This Sunday was an important day for a number of reasons. First, it was the end of 3 nights staying in the Renaissance Hotel in Portsmouth, during which I washed my clothes, ate high caloric meals and purchased detailed charts for the next 500 miles or so. Because these charts were so large (6′ by 40 inches), I sent forward the last 3 and kept the first 2 that I will need over the next two weeks. I then cut up the two that I kept to make them more manageable. Second, it represented the start of going down the Intracoastal Waterway (ICW), and 750 miles to Jacksonville. After 8 AM Mass at a Catholic Church, I got all of the gear from the hotel and used a cart from the Tidewater marina where Katie had been locked up against a white picket fence near the set of dumpsters that served the boat owners. I had been worried about how to get Katie back in the water, but there was a corner near where she lay, that had some sand above water once the tide started going down, around 11:30 AM.
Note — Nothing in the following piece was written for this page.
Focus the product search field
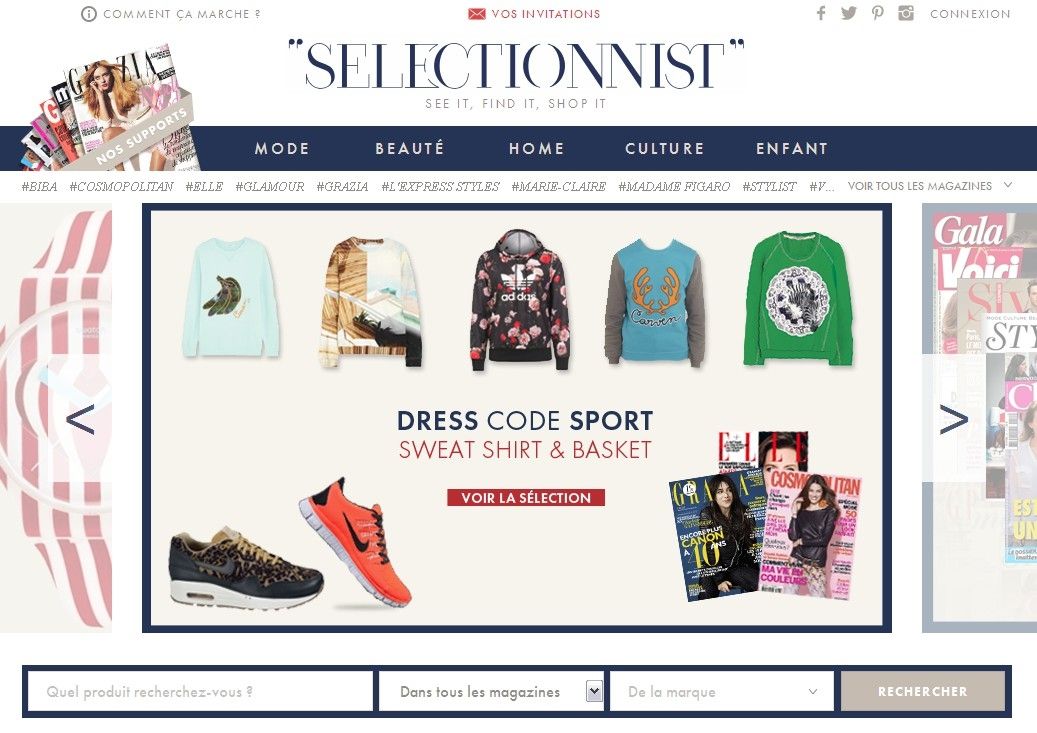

By noon I was there, easing Katie down into the shallow water, then packed up all of the gear. The sun was out, with a gentle northwesterly breeze, and after sending Grace an email at 1:15 that I was off, we headed down the Elizabeth River, past large naval and industrial buildings, some with navel vessels clouded in secretive wrapping behind which work was being done even on a Sunday. Later, I passed what appeared to be destroyers and an aircraft carrier, being repaired. Eventually the cranes and buildings receded and the landscape resumed a more natural look, still with periodic large commercial enterprises and barge locations. I headed down the southern branch, past Chesapeake, and eventually turned left into the breeze towards the Virginia Cut, the first of several canals built by hand in earlier centuries. I was so happy to be in the ICW and off the Chesapeake Bay! Several large power boats moved passed me, most slowing down to reduce their wake – I continue to be amazed at the amount of money that has been spent on these vessels. After a couple of breaks, I arrived at the Lock on the western edge of the town of Great Bridge, and as requested, hailed the lockmaster over my VHF radio on channel 13 to announce my arrival, and my intension of going through the lock.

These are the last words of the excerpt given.